Ontem, 6 de Janeiro, a assembleia municipal de Caminha reuniu, sendo o Plano Director Municipal um dos temas em destaque. O município tem vindo a declarar que este documento é «equilibrado» e ««defende a paisagem e as pessoas». A oposição faz ouvir a sua voz e a sua posição quanto a este documento. Na semana passada avançou com uma nota de imprensa em que repudia e afirma existir uma «violação grave do direito da reserva da vida privada na página do município».
No entender dos sociais-democratas, a «obsessão fundamentalista» em aprovar o PDm, «contra tudo e todos», leva a que o executivo «permita que se coloque na página do município dados pessoais dos munícipes violando assim o direito básico de reserva da vida privada.
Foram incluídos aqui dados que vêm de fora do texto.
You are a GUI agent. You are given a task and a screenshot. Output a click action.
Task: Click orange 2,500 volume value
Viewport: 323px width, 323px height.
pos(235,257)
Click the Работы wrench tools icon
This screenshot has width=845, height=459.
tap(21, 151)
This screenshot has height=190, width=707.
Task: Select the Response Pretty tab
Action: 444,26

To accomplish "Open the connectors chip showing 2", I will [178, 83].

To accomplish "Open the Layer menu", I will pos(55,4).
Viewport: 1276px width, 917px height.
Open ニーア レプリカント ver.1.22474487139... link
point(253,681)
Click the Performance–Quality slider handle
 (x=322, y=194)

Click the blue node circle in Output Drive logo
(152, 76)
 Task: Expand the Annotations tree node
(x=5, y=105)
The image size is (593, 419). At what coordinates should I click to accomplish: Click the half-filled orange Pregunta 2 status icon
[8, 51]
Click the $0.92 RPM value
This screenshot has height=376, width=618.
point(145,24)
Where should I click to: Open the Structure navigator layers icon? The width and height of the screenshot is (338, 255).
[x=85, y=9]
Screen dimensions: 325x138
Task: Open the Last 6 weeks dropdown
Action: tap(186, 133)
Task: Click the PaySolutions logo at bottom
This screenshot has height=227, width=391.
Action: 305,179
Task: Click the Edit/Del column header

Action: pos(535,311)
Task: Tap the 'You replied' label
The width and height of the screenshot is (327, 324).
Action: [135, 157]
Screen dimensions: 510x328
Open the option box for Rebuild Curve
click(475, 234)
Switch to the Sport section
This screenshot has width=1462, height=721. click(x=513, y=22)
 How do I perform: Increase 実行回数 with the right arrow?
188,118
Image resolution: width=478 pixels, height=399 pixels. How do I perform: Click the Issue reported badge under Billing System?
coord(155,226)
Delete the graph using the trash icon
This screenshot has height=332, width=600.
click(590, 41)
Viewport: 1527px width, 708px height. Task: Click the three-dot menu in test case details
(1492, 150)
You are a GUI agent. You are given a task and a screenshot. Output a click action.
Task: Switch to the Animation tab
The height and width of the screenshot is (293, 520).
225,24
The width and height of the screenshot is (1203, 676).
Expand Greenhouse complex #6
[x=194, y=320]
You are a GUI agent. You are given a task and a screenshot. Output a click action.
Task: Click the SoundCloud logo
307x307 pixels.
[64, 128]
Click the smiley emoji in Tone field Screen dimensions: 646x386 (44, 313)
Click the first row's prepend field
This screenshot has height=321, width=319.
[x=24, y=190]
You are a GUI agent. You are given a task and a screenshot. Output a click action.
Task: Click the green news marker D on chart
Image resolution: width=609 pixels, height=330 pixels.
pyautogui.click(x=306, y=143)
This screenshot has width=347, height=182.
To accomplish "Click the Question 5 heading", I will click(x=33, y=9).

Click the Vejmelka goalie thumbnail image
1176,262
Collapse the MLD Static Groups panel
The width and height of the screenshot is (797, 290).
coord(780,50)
Nenhum organismo público, em circunstância alguma, pode tornar público, numa página que pode ser acedida por uma rede internáutica global, dados pessoais de privados, à excepção do nome próprio da pessoa. Na página do município estão publicadas as reclamações ao novo PDM assim como cartões de cidadão dos munícipes, moradas, emails e contactos telefónicos dos mesmos, entre outros documentos privados.
O dito facto é condenado pela oposição de Caminha, que ainda o classifica de «ilegalidade grave e reprovável».